1) First Generation Peacekeeping multilateral institutions such as UN seek to contain
conflicts between two states through third-party military forces. Ad hoc military units,
drawn from the armed forces of nonpermanent members of the UN
2) Second Generation Peacekeeping activities respond to civil war and domestic unrest
much of it stemming from the rise of ethnonationalism
To deal with these new conflicts, second-generation peacekeepers have taken on a
range of both military and nonmilitary functions
Military, they have aided in the verification of troops withdrawal and have separated
warring factions until the underlying issues could be settled. Sometimes resolving
underlying issues has meant organizing and running national elections such as in
Cambodia and Namibia; sometimes it has involved implementing human rights
agreements such as Central America. At the other times UN peacekeepers have tried to
maintain law and order in failing or disintegrating societies by aiding in civil
administration, policing and rehabilitating infrastructure, as in Somalia. And
peacekeepers have provided humanitarian aid, supplying food, medicine and secure
environment in part of an expanded version of human rights, as followed in several
missions in Africa.
Second Generation Peacekeeping vastly expended in the post-Cold War period.
Enforcement and Chapter VII Since the end of the cold war the security council has intervened in situations deemed
threatening to peace and acts of aggression and take enforcement measure (economic
sanctions, military force) to restore been invoked two times e the International Peace.
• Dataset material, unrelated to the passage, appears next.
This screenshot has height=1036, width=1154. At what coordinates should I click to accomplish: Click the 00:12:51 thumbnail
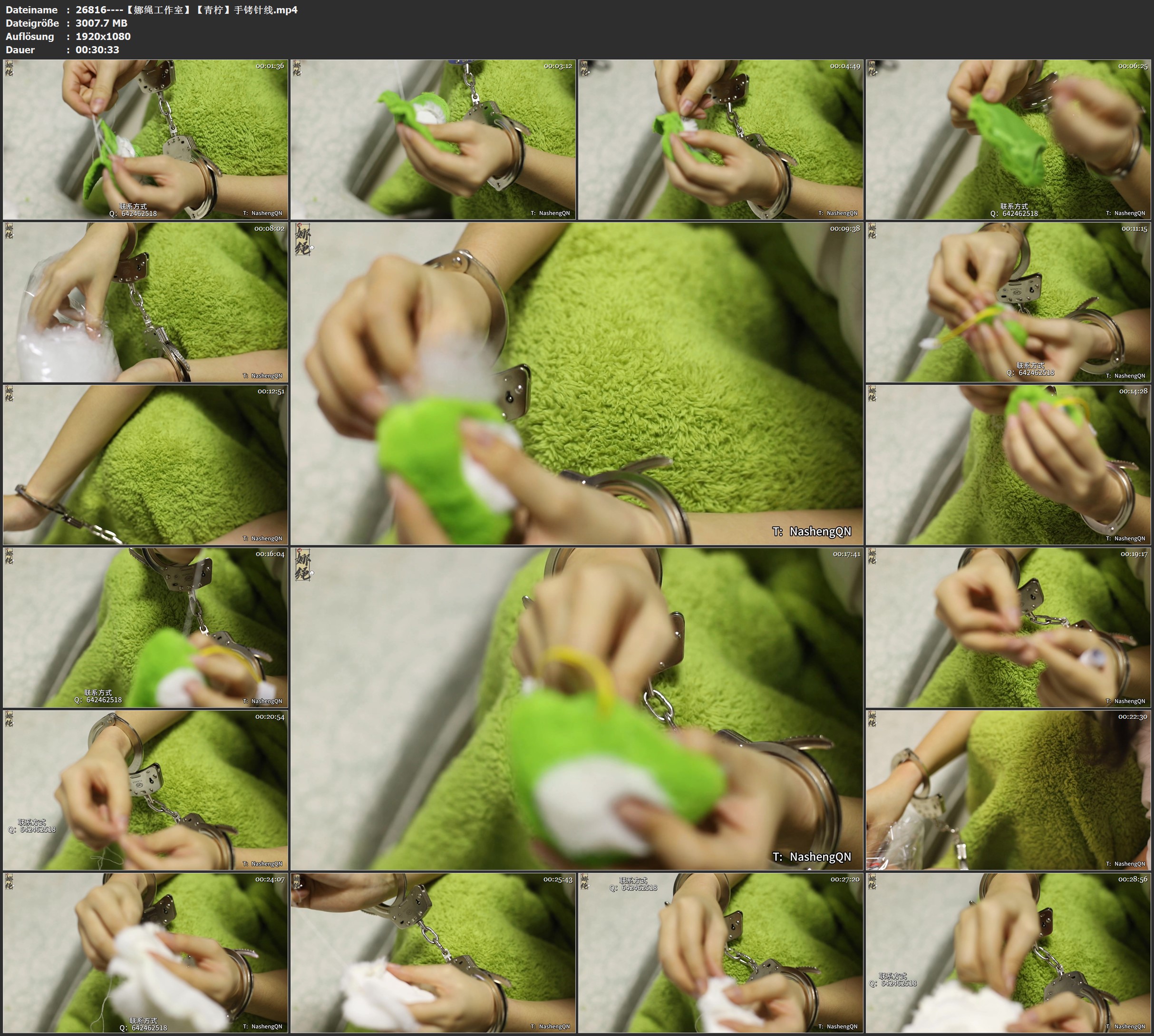(x=145, y=465)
Previously such actions had only been invoked two times, the UN preferring the more
limited first-generation peace keeping. Enforcement of chapter VII include the use of
economic, diplomatic and financial sanctions as well as directly military actions to
prevent or deter threats to international peace or to counter acts of aggression.
The 1991 Gulf war was an enforcement action under chapter VII
Economic sanctions against Iraq during 1990s were also enforcement actions under
Chapter VII.
Possibilities for Reform Faced with escalating demands that challenge the very principle on which the
organization is founded, and saddled with structures that no longer reflect the power of
the international system, the united nations has, not surprisingly, been confronted with
long and persistent calls for Reform.
Reforming the UN so that it can participate more effectively in peace and security issues
requires reorganization of both the Security Council and the office of the secretary-
general.
The ”report of panel on UN peace operations” (popularly known as the Brahimi Report,
2000) is the latest high level attempt to evaluate peace and security operations.
Among the proposals are calls for member state to form bridge-sized forces (about 5000
troops) that could be deployed in the space of thirty to ninety days,
The UN also faces reform dilemmas in the promotion of sustainable developments.
All the UN reforms begin and end with the willingness of states to commit financial
resources to the organization. Getting enough money in the regular budget and making
states pay for special operations has been a persistent problem. For example during the
Congo crisis of the early 1960, the refusal by the Soviet Union and the France to fulfill
their financial obligation to the UN almost let to the end of the organization.